§ Aim of the exercise: Repeat the entries that follow, substituting "drop-down menu" for every occurrence of "dropdown" and keeping everything else the same.

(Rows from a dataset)
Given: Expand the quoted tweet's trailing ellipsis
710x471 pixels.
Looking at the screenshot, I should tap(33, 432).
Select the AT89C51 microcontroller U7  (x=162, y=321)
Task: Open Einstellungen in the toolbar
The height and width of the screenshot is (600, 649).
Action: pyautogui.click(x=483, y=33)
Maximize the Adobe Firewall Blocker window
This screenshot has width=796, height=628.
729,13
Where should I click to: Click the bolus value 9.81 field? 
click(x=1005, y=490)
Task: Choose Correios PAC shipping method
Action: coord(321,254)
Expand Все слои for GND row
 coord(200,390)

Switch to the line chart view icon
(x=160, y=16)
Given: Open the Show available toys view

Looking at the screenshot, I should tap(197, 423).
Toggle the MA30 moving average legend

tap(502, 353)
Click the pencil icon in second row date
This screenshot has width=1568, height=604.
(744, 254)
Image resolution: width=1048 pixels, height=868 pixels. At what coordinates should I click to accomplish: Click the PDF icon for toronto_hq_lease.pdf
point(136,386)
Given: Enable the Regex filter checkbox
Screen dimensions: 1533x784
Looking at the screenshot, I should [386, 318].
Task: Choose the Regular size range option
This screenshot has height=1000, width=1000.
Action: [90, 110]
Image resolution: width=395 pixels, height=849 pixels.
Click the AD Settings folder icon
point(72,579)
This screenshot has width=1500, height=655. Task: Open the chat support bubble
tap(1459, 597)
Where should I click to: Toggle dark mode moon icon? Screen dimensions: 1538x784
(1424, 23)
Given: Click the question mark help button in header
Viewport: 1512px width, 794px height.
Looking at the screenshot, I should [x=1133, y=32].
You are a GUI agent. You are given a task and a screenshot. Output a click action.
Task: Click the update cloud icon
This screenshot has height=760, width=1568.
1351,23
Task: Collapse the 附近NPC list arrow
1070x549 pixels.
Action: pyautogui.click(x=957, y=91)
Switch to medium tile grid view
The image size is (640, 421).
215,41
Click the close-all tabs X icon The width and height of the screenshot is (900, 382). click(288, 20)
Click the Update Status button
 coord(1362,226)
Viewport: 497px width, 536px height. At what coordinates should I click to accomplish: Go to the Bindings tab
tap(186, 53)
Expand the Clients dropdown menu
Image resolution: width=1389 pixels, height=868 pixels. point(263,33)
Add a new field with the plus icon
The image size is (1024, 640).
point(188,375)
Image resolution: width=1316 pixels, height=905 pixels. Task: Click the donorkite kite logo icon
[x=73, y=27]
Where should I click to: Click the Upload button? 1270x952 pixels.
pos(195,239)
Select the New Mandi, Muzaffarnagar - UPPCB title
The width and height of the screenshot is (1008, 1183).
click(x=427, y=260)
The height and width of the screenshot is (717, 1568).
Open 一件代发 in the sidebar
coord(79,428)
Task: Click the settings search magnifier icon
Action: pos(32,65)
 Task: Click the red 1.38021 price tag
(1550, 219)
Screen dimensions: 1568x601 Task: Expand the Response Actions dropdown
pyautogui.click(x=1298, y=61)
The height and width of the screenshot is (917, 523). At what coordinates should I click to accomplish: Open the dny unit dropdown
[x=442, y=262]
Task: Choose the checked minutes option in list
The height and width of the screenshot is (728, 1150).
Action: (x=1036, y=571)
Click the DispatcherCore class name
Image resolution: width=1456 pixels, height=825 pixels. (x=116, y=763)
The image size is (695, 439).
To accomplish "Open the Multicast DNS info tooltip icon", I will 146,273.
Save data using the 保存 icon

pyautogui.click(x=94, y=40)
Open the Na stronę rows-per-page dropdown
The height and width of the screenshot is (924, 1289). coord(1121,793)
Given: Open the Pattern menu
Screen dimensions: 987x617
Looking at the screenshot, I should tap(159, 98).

§ Written answer:
Given: Expand the quoted tweet's trailing ellipsis
710x471 pixels.
Looking at the screenshot, I should tap(33, 432).
Select the AT89C51 microcontroller U7  (x=162, y=321)
Task: Open Einstellungen in the toolbar
The height and width of the screenshot is (600, 649).
Action: pyautogui.click(x=483, y=33)
Maximize the Adobe Firewall Blocker window
This screenshot has width=796, height=628.
729,13
Where should I click to: Click the bolus value 9.81 field? 
click(x=1005, y=490)
Task: Choose Correios PAC shipping method
Action: coord(321,254)
Expand Все слои for GND row
 coord(200,390)

Switch to the line chart view icon
(x=160, y=16)
Given: Open the Show available toys view

Looking at the screenshot, I should tap(197, 423).
Toggle the MA30 moving average legend

tap(502, 353)
Click the pencil icon in second row date
This screenshot has width=1568, height=604.
(744, 254)
Image resolution: width=1048 pixels, height=868 pixels. At what coordinates should I click to accomplish: Click the PDF icon for toronto_hq_lease.pdf
point(136,386)
Given: Enable the Regex filter checkbox
Screen dimensions: 1533x784
Looking at the screenshot, I should [386, 318].
Task: Choose the Regular size range option
This screenshot has height=1000, width=1000.
Action: [90, 110]
Image resolution: width=395 pixels, height=849 pixels.
Click the AD Settings folder icon
point(72,579)
This screenshot has width=1500, height=655. Task: Open the chat support bubble
tap(1459, 597)
Where should I click to: Toggle dark mode moon icon? Screen dimensions: 1538x784
(1424, 23)
Given: Click the question mark help button in header
Viewport: 1512px width, 794px height.
Looking at the screenshot, I should [x=1133, y=32].
You are a GUI agent. You are given a task and a screenshot. Output a click action.
Task: Click the update cloud icon
This screenshot has height=760, width=1568.
1351,23
Task: Collapse the 附近NPC list arrow
1070x549 pixels.
Action: pyautogui.click(x=957, y=91)
Switch to medium tile grid view
The image size is (640, 421).
215,41
Click the close-all tabs X icon The width and height of the screenshot is (900, 382). click(288, 20)
Click the Update Status button
 coord(1362,226)
Viewport: 497px width, 536px height. At what coordinates should I click to accomplish: Go to the Bindings tab
tap(186, 53)
Expand the Clients drop-down menu menu
Image resolution: width=1389 pixels, height=868 pixels. point(263,33)
Add a new field with the plus icon
The image size is (1024, 640).
point(188,375)
Image resolution: width=1316 pixels, height=905 pixels. Task: Click the donorkite kite logo icon
[x=73, y=27]
Where should I click to: Click the Upload button? 1270x952 pixels.
pos(195,239)
Select the New Mandi, Muzaffarnagar - UPPCB title
The width and height of the screenshot is (1008, 1183).
click(x=427, y=260)
The height and width of the screenshot is (717, 1568).
Open 一件代发 in the sidebar
coord(79,428)
Task: Click the settings search magnifier icon
Action: pos(32,65)
 Task: Click the red 1.38021 price tag
(1550, 219)
Screen dimensions: 1568x601 Task: Expand the Response Actions drop-down menu
pyautogui.click(x=1298, y=61)
The height and width of the screenshot is (917, 523). At what coordinates should I click to accomplish: Open the dny unit drop-down menu
[x=442, y=262]
Task: Choose the checked minutes option in list
The height and width of the screenshot is (728, 1150).
Action: (x=1036, y=571)
Click the DispatcherCore class name
Image resolution: width=1456 pixels, height=825 pixels. (x=116, y=763)
The image size is (695, 439).
To accomplish "Open the Multicast DNS info tooltip icon", I will 146,273.
Save data using the 保存 icon

pyautogui.click(x=94, y=40)
Open the Na stronę rows-per-page drop-down menu
The height and width of the screenshot is (924, 1289). coord(1121,793)
Given: Open the Pattern menu
Screen dimensions: 987x617
Looking at the screenshot, I should tap(159, 98).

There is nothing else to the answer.